Again, I think you are making a conceptual error. Logic isnt at any
'level', its a very, very general-purpose notation for expressing things.
I believe there is a very real notion of level that applies here. A
rough characterization: given two conceptual tools, A and B, and an
intellectual task to be accomplished, A is higher level for the purpose
than B if it better facilitates thinking in terms natural to the task,
and requires less effort in encoding the task into the terms of the
tool. Some examples may help:
- I used to tease my colleagues by stating that IBM360 assembly language
was higher level than Fortran. After getting a reaction, I'd explain
that the 360 had single instructions for some character string
operations (copying, comparing, etc.), which required more than one line
of Fortran. In fact, it was a bit more than a tease: if you had some
serious string manipulation to do, you were better off in assembler than
Fortran (of course Snobol was more at the right level... am I showing my
age?).
- While sorted predicate logic can be formally reduced to standard form,
it's easier to deal with, both for humans and theorem provers.

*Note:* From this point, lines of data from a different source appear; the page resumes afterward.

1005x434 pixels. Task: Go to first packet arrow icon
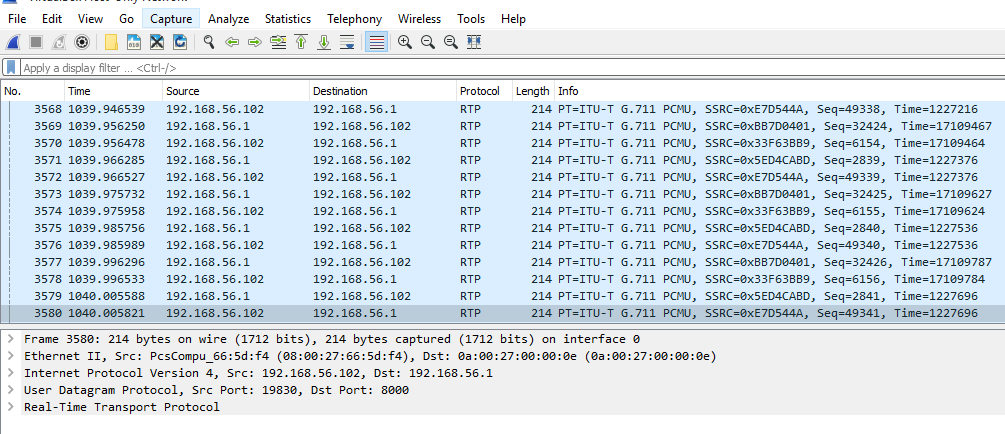(300, 42)
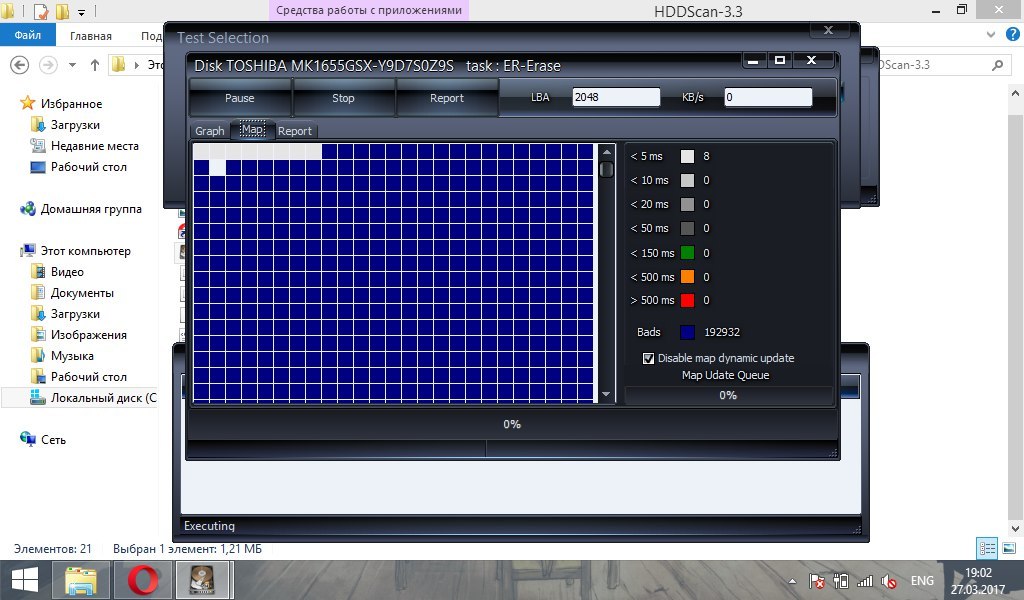Open the Quick Access Toolbar customize dropdown
This screenshot has width=1024, height=600.
(81, 12)

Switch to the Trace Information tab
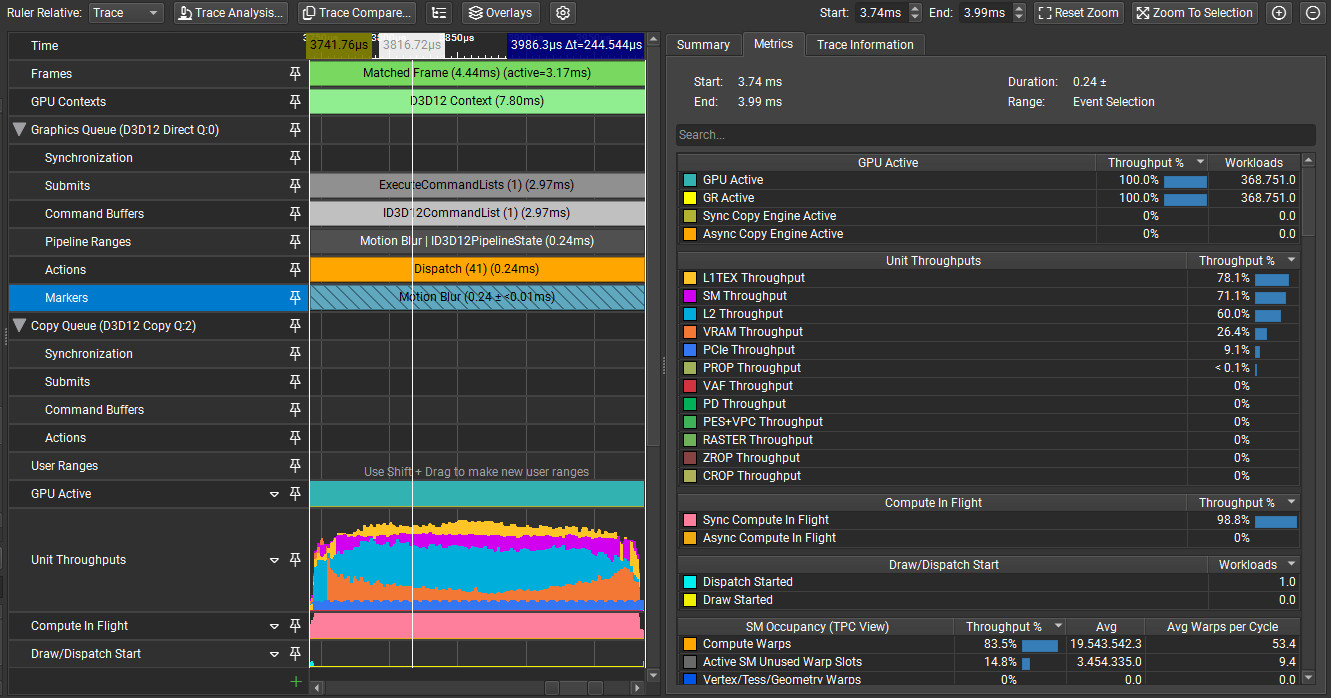pyautogui.click(x=865, y=45)
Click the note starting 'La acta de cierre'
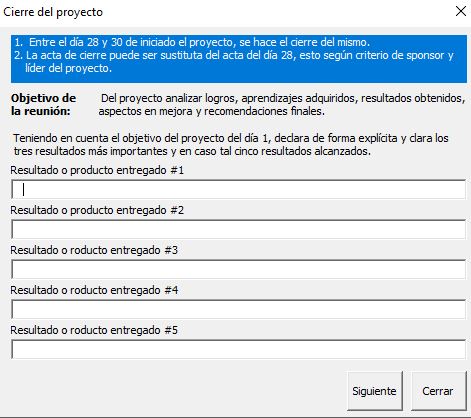The height and width of the screenshot is (418, 471). 234,61
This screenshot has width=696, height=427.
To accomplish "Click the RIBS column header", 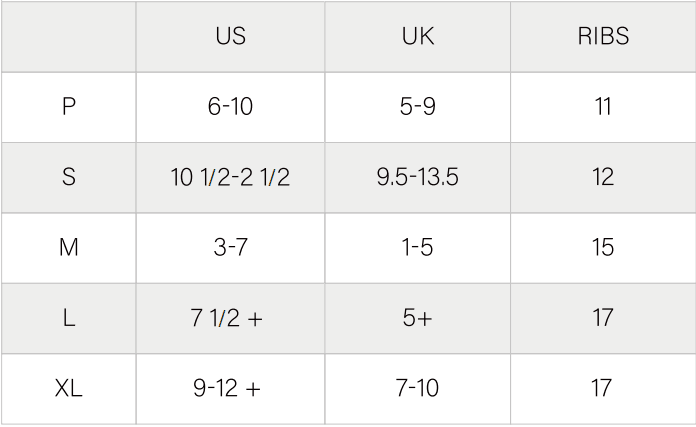I will pos(603,37).
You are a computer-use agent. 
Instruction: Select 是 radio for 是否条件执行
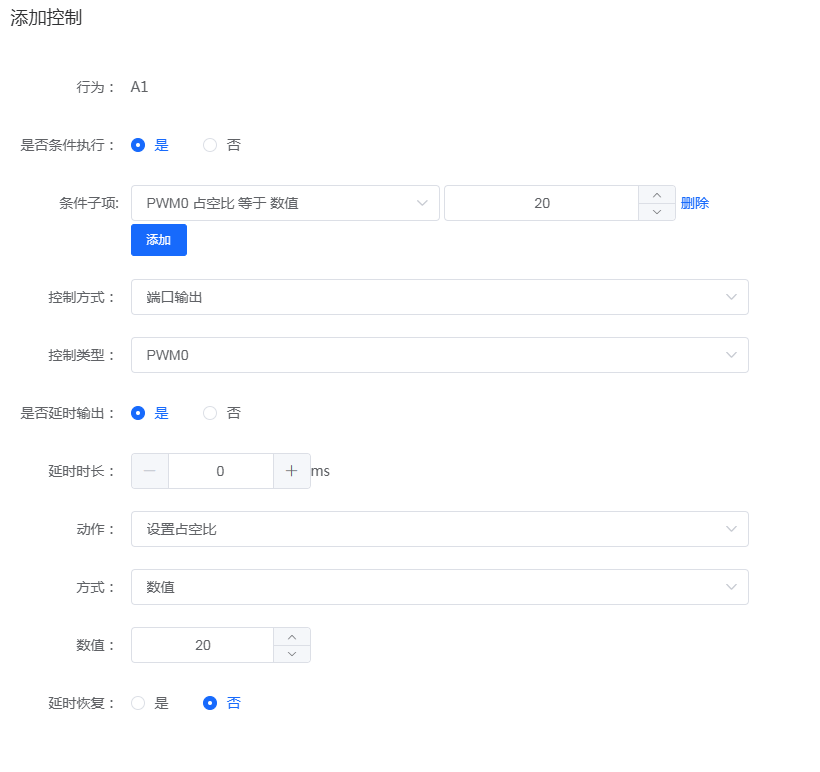[x=138, y=145]
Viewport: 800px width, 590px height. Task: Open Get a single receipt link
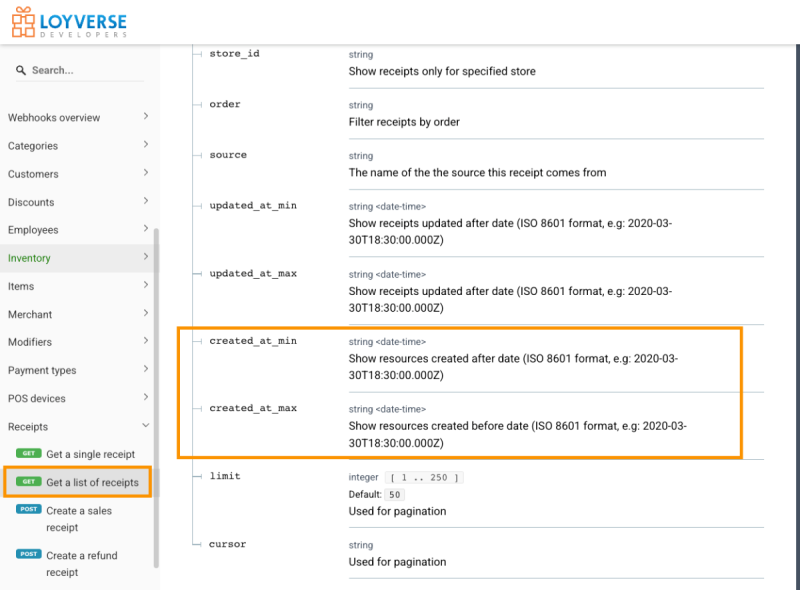click(x=90, y=454)
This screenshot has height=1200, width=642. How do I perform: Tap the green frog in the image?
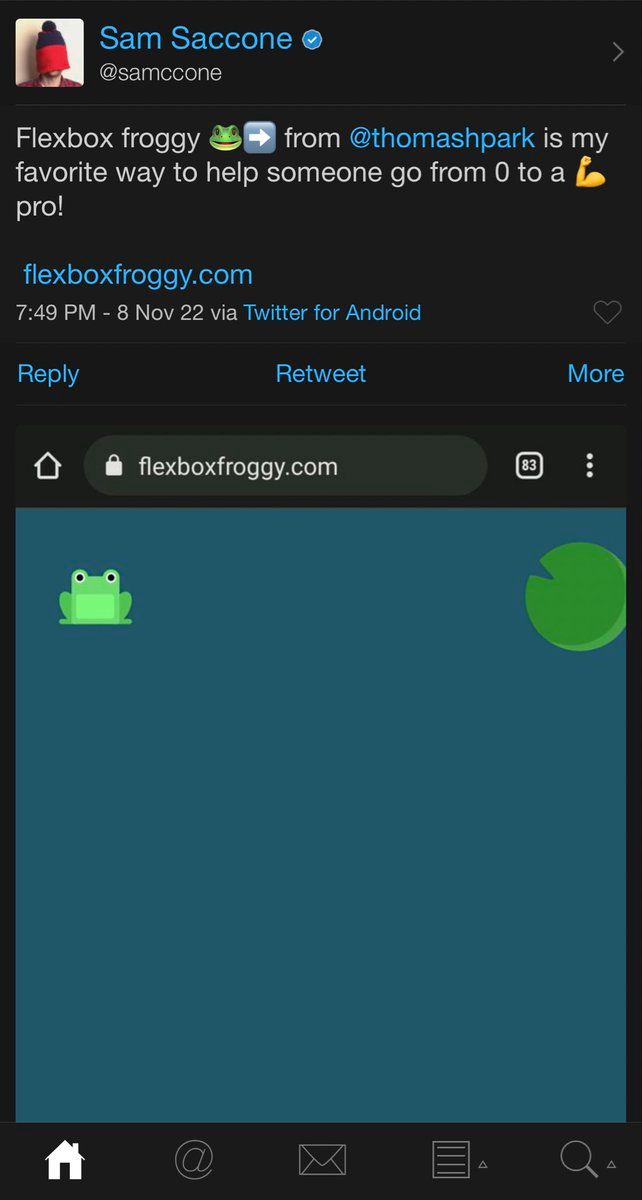coord(95,597)
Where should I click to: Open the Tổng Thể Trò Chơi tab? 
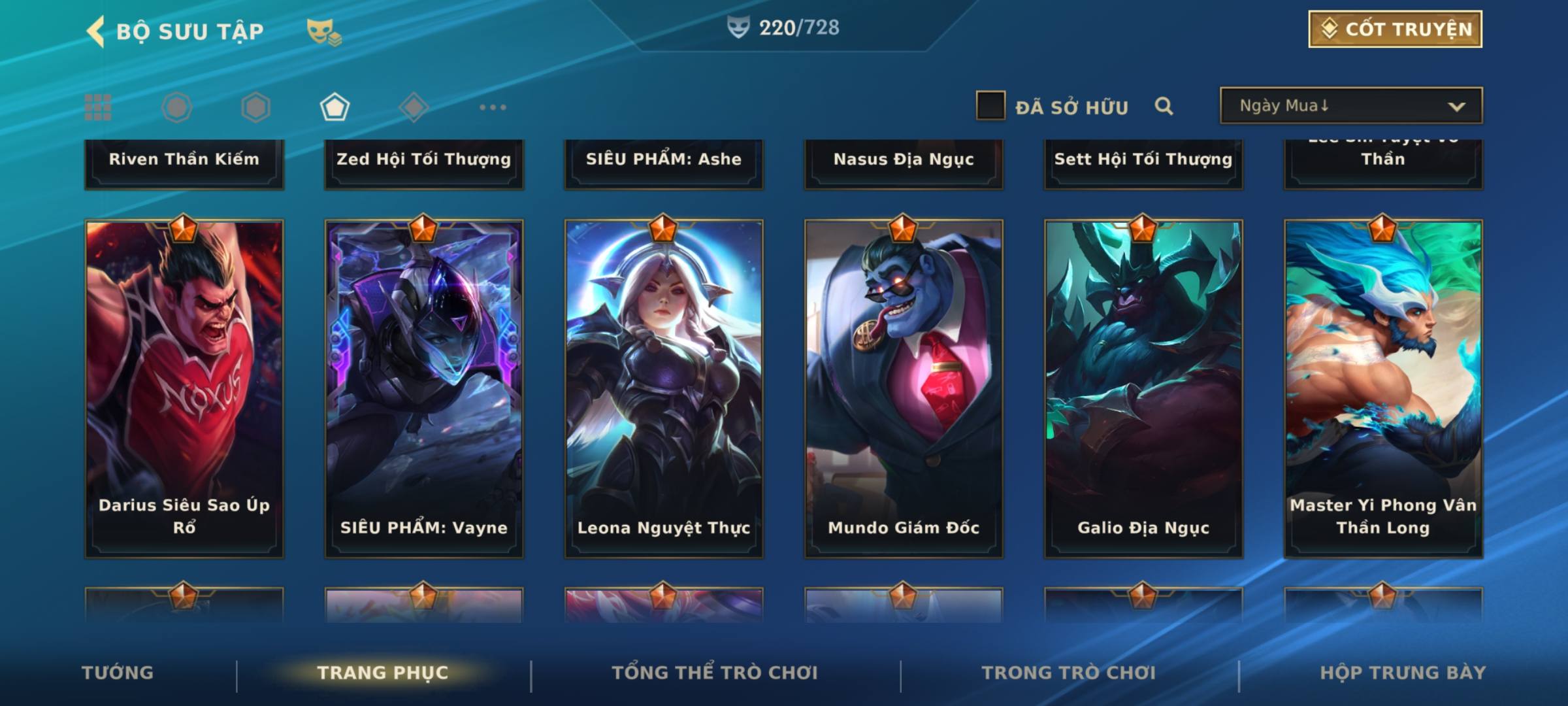click(x=715, y=673)
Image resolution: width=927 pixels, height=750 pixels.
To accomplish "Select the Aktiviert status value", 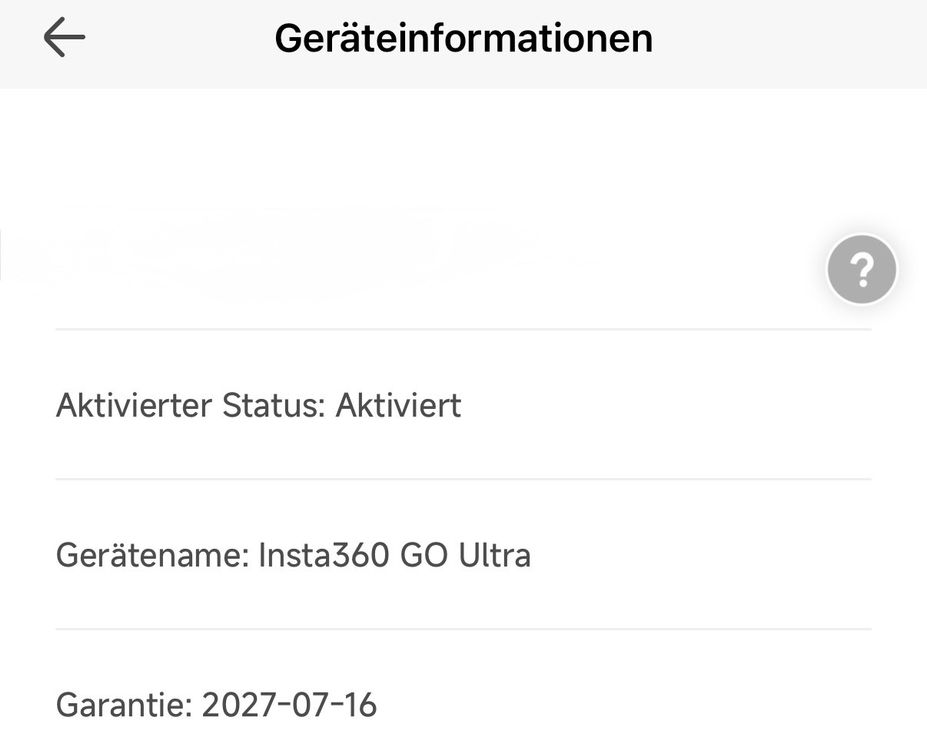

- Most analysis and design methods offer separate notations for dealing
with structure and behavior. It's important for designers to be able to
focus on different views, using tools appropriate to the view. People
have experimented with integrated notations that capture all aspects,
but they tend to be cluttered and awkward to work with -- lower level,
in this sense.
- Imagine that you have to express the grammar of a fairly complex
language. Would you do it directly in predicate logic, or use a grammar
notation appropriate to the purpose (CFG, attribute grammar, ...)?
- Your "tables of relation names" is a mini-notation for a specific
design purpose, to "refresh my own memory about which argument is
which".
Pat:
You might just TRY logic for doing design. I bet it will do just as well as
anything you've seen so far; and if not, I'd be very interested to know
exactly where it fails.
People do use logic for this purpose, more in Europe than the US.
Languages like Z and VDM have found serious use. However, they aren't
the languages people conceptualize in. In fact, typical presentations
of Z designs intersperse the formalism with English descriptions,
graphical notations, etc. to help people understand the logic. The
benefits of translating the design to a formal notation are that the
exercise forces you to analyze carefully what you throught you meant,
and of course the ability to reason about the resulting specification.
It's also becoming increasingly important for design of concurrently
executing systems, simply because they're damnably difficult to understand,
and almost impossible to test thoroughly enough.